DATA FOR REVIEW:
======
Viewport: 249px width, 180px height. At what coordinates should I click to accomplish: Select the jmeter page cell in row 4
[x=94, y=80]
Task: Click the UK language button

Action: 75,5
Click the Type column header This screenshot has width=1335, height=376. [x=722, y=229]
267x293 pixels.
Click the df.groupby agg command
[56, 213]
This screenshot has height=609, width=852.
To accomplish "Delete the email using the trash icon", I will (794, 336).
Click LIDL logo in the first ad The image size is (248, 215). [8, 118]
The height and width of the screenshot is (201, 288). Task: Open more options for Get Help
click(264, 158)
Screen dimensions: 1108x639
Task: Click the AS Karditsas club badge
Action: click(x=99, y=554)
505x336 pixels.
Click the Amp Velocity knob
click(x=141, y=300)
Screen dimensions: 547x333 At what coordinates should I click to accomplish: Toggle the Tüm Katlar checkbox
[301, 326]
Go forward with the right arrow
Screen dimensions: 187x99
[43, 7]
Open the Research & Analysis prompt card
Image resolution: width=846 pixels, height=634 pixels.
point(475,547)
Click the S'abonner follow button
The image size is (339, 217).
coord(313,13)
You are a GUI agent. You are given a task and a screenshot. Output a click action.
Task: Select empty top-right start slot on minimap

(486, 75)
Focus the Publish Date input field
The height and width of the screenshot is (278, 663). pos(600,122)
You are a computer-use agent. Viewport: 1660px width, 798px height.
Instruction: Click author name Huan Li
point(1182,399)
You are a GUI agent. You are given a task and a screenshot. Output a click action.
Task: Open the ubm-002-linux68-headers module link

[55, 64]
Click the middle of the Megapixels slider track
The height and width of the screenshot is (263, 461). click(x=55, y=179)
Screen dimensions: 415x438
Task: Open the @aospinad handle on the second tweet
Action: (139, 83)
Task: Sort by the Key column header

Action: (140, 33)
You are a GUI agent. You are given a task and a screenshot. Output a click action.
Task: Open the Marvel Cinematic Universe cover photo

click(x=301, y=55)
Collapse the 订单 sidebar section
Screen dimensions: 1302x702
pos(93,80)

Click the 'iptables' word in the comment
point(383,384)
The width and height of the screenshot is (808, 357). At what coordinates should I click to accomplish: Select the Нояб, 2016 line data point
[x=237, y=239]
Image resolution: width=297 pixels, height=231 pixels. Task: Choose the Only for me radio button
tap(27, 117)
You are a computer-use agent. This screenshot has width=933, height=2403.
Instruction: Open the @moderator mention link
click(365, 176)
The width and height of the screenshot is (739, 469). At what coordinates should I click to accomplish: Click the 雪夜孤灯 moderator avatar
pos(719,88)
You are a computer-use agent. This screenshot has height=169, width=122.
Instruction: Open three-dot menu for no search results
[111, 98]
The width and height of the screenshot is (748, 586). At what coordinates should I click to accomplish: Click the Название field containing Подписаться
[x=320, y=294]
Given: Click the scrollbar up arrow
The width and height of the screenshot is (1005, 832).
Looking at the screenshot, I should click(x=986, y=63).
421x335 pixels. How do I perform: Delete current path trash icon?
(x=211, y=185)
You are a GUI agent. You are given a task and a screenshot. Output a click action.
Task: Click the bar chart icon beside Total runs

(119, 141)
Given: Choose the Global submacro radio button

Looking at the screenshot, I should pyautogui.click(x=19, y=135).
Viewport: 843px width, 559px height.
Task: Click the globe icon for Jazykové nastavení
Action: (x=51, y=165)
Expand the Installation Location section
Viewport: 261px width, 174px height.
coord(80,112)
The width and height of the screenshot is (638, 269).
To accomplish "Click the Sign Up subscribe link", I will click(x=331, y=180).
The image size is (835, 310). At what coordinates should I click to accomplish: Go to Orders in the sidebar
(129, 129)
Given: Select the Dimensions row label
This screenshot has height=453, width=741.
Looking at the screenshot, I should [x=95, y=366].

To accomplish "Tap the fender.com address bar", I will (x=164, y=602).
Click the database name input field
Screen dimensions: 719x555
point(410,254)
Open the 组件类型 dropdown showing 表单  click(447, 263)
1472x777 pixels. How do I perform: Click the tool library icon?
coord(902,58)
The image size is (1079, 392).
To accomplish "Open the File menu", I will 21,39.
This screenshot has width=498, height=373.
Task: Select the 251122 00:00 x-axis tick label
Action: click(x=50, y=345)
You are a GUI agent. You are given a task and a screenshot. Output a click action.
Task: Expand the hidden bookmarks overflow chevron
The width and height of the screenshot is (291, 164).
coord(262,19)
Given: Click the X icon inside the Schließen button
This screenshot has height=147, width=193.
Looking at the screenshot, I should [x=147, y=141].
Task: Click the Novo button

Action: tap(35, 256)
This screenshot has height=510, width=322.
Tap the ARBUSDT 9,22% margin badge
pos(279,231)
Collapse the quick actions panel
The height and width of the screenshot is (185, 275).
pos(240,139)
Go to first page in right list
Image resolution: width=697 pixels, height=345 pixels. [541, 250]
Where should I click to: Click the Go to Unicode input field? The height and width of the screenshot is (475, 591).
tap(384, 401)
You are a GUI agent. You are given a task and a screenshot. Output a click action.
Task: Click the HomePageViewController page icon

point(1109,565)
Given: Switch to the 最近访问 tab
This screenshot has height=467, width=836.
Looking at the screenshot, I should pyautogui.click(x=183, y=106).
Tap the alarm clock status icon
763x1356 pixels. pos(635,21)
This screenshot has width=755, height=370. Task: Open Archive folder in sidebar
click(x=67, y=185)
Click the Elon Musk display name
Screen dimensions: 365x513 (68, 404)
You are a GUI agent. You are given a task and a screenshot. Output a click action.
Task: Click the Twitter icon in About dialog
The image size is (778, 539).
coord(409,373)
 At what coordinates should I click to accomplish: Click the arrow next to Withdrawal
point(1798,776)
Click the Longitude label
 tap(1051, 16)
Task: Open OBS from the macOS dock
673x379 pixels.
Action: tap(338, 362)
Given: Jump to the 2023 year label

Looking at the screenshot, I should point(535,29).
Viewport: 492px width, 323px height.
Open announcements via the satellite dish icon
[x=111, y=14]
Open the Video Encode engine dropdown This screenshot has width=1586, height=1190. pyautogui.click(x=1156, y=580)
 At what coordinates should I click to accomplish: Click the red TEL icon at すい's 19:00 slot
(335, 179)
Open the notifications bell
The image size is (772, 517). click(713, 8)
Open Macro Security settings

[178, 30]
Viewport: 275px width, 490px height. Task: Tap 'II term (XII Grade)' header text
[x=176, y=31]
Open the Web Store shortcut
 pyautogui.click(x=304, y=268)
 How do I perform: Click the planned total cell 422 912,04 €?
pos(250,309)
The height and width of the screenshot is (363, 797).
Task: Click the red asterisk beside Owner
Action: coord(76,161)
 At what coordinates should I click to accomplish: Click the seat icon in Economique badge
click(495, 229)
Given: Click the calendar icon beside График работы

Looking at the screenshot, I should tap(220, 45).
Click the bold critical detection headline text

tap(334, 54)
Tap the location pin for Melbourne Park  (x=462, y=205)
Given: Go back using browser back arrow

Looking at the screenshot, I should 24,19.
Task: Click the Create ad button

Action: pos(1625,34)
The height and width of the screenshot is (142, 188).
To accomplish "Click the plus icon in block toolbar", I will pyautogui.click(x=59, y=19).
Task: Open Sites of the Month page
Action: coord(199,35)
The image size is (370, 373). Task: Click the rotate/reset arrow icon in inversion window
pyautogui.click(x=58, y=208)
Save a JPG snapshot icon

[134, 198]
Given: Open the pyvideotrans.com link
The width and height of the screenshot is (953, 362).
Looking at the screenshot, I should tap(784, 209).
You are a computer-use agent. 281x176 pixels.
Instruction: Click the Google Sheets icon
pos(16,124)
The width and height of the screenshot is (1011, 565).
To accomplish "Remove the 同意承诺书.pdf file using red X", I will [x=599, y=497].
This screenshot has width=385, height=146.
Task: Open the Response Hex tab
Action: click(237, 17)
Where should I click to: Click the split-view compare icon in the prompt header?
======
Work out how many lines of the data hold the string "dropdown". State only that number.

2